● **Text under study**

Food tech pioneer FoodChéri was founded in 2015 to deliver chef-prepared meals to offices in and around Paris. Early this year, quality of life services provider Sodexo took a majority stake in the group. This provided the start-up with a cash injection that has allowed it to expand its operation nationwide, invest in a 2,000 square metre kitchen facility and launch a new brand targeting consumers in their homes, Seazon.
“Our mission is to provide consumers with solutions to eat better every day. At FoodChéri we are committed to bringing the best in the office to employees. We recently launched a new brand called Seazon. This offers the first subscription of fresh, healthy and delicious meals already cooked and delivered to you once a week,” chief operating officer Julia Vernin told FoodNavigator.
FoodChéri began rolling out Seazon in April in response to growing demand from consumers who don’t want to cook every day – but who still want a “healthy and tasty diet”, she explained.
“Our product is unique because we have solved the equation between quality (fresh, home cooked, additive-free and balanced), practicality (prepared dishes) and volume (we are able to serve whole businesses, whole cities [and the] whole of France).”

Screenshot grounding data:
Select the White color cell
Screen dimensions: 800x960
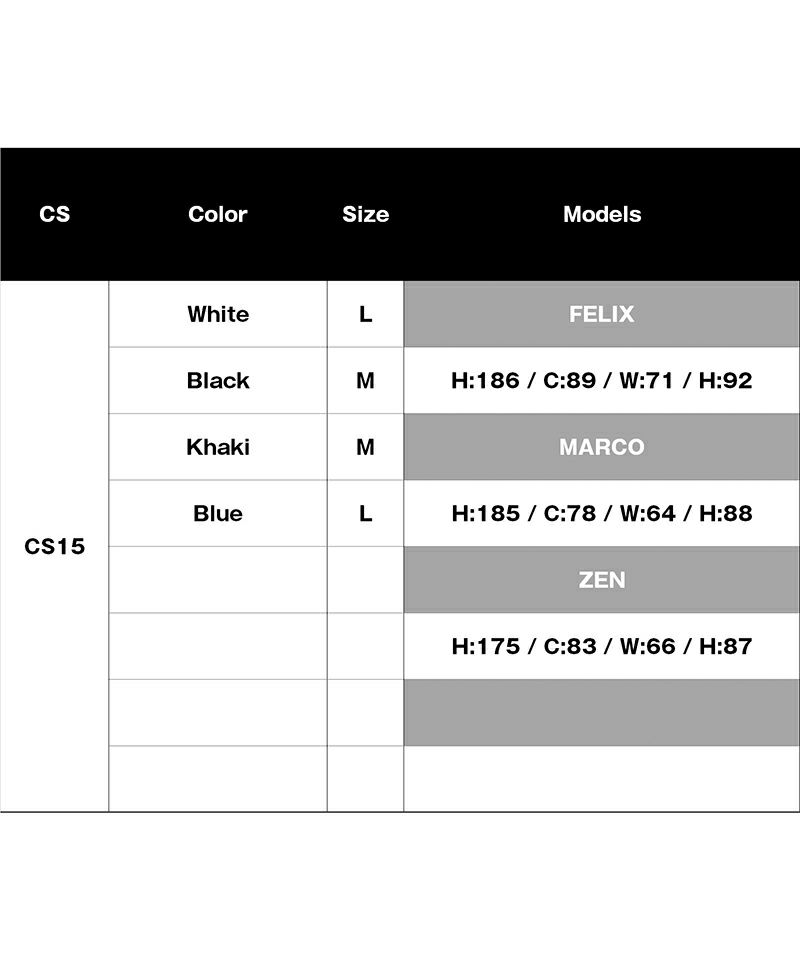(218, 314)
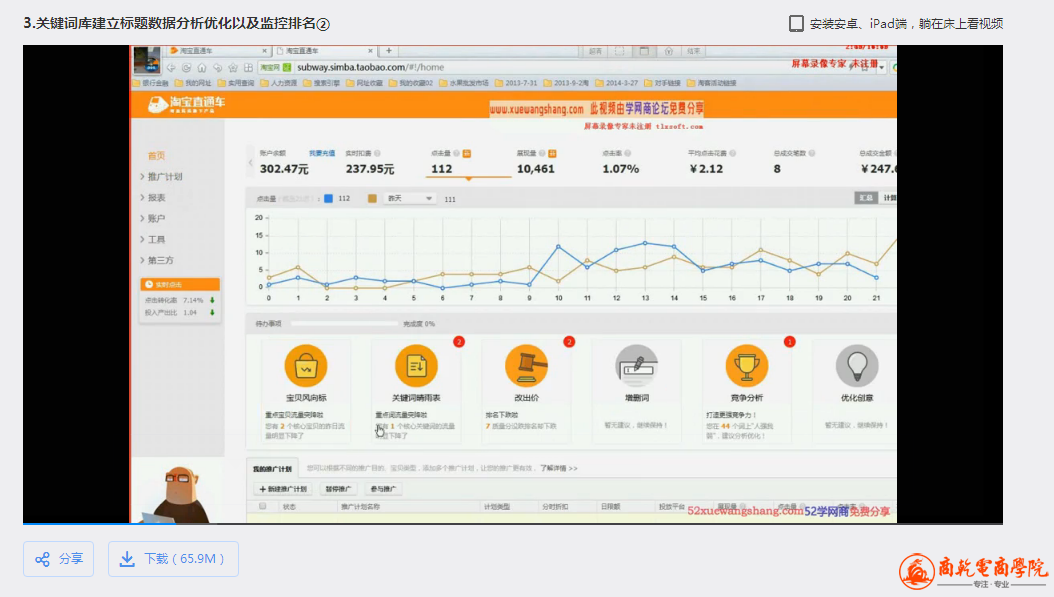The width and height of the screenshot is (1054, 597).
Task: Expand the 推广计划 sidebar item
Action: [163, 177]
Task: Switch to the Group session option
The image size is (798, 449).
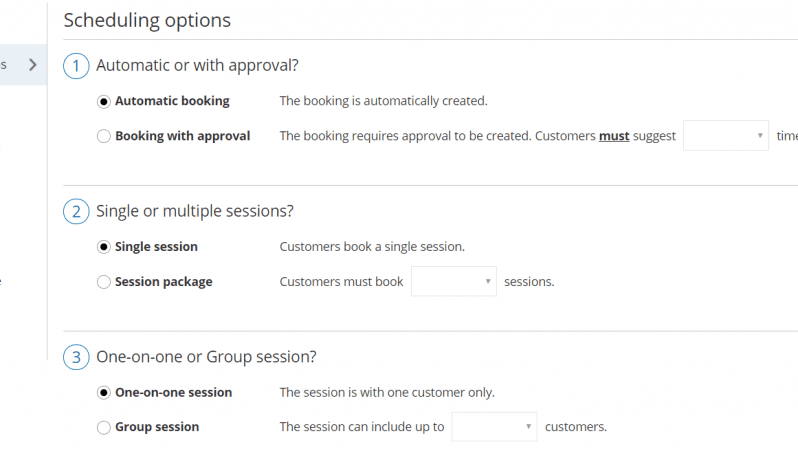Action: [104, 427]
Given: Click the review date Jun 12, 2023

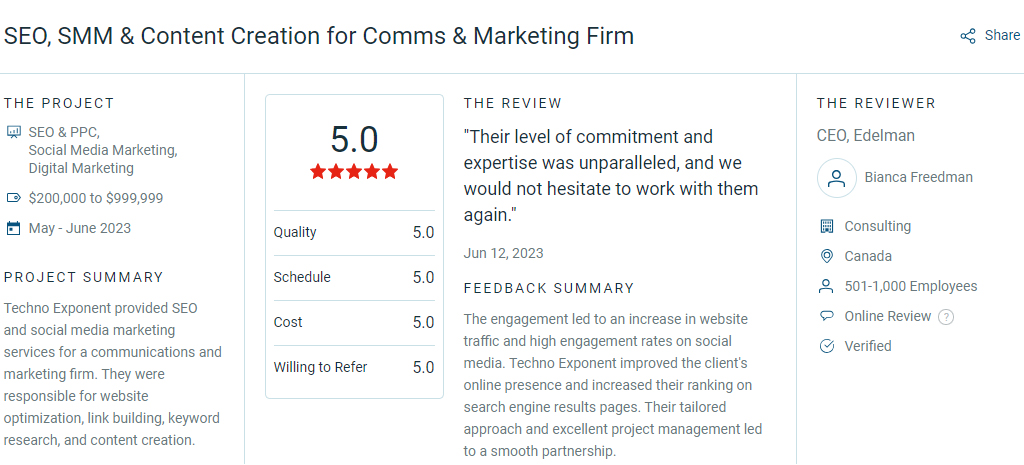Looking at the screenshot, I should (x=504, y=253).
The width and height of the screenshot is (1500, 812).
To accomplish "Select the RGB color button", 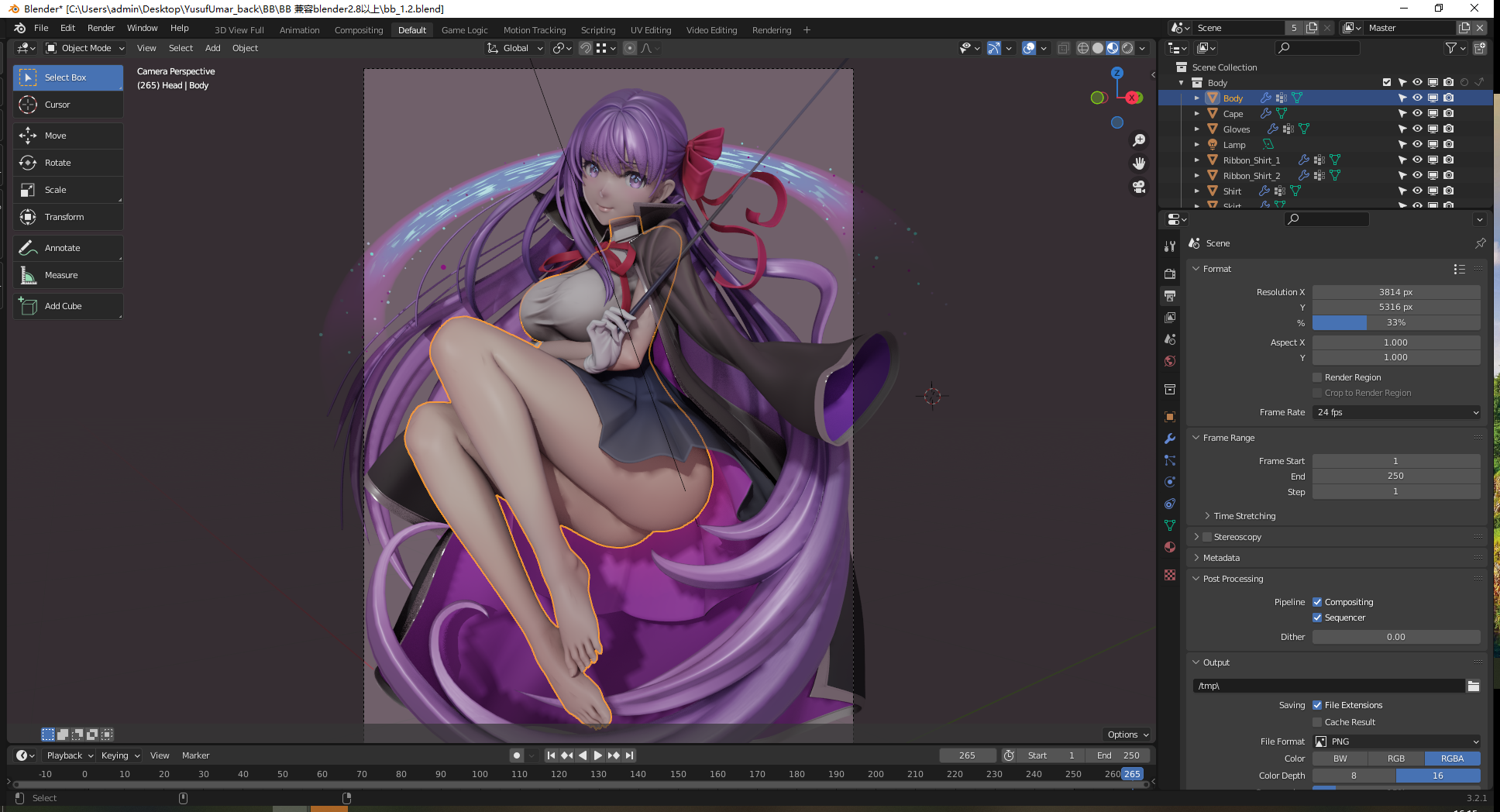I will 1395,759.
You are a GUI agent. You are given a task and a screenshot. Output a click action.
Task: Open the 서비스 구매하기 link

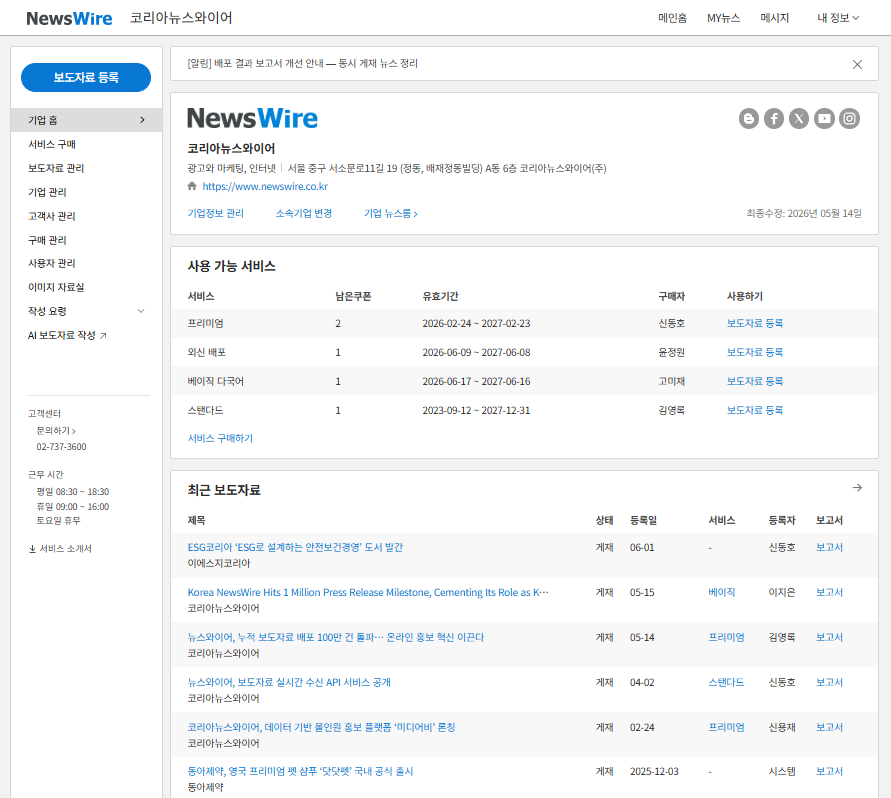tap(220, 438)
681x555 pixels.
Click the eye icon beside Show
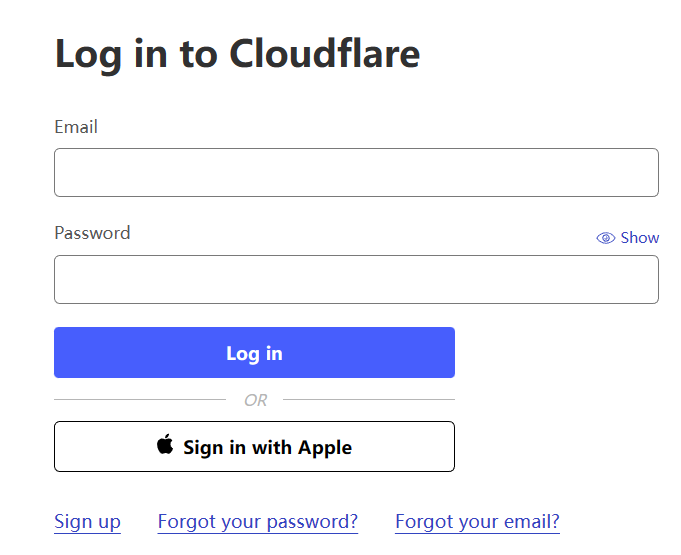click(x=605, y=238)
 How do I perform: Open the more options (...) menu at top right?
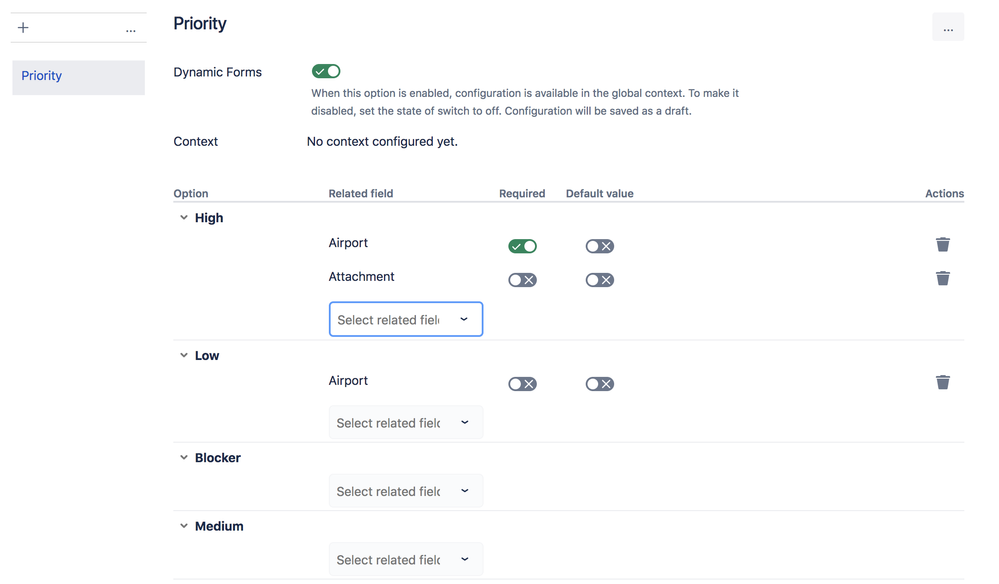point(948,27)
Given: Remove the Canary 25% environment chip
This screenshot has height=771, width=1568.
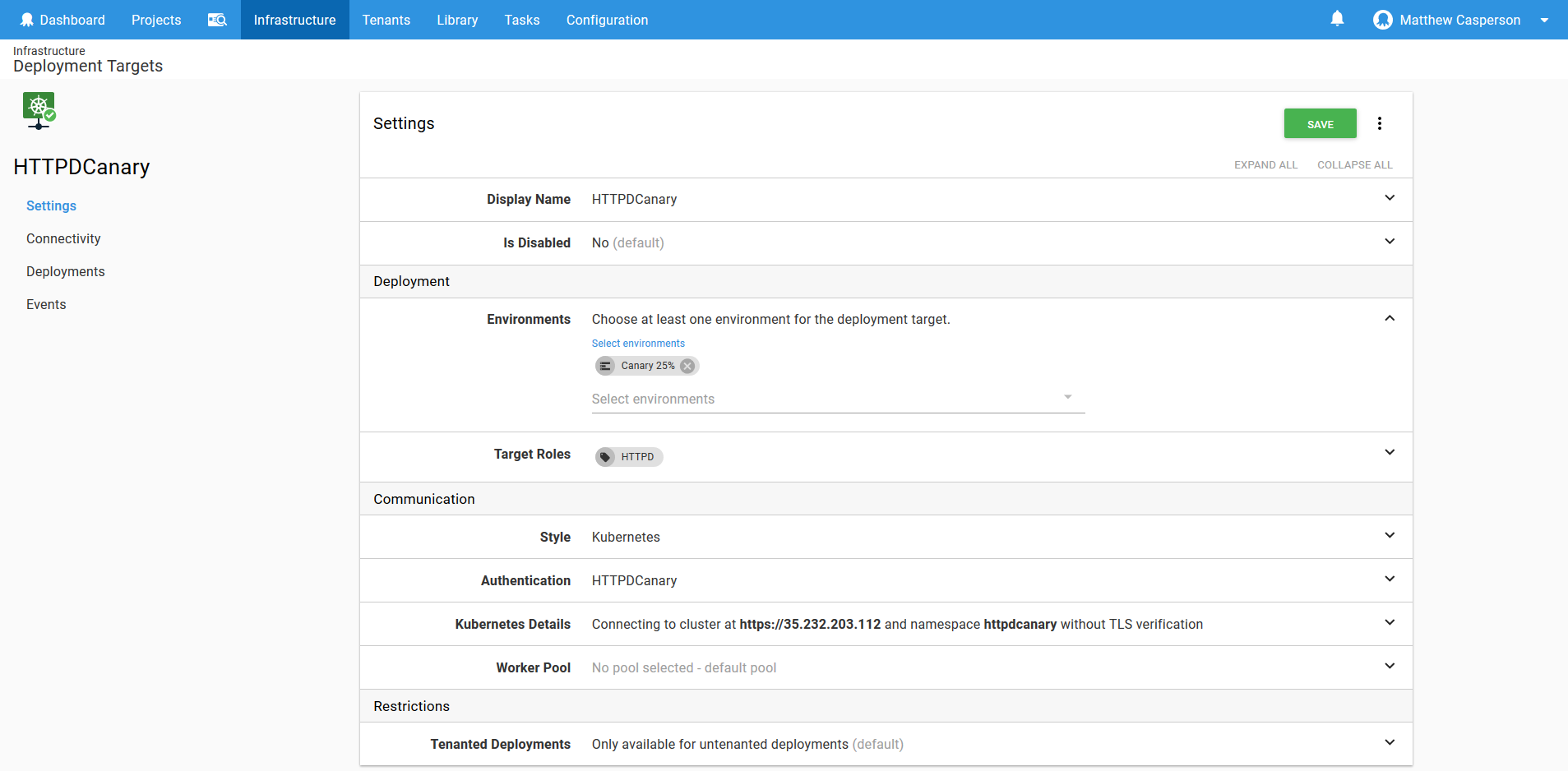Looking at the screenshot, I should click(687, 366).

● **Using the information**
a – In the FoodChéri article, list the properties given in parentheses after the word "quality".
b – Print the part of the FoodChéri article starting at "Food tech pioneer" and ending at "their homes, Seazon.".

● **Solution list**
a – fresh, home cooked, additive-free, balanced

b –
Food tech pioneer FoodChéri was founded in 2015 to deliver chef-prepared meals to offices in and around Paris. Early this year, quality of life services provider Sodexo took a majority stake in the group. This provided the start-up with a cash injection that has allowed it to expand its operation nationwide, invest in a 2,000 square metre kitchen facility and launch a new brand targeting consumers in their homes, Seazon.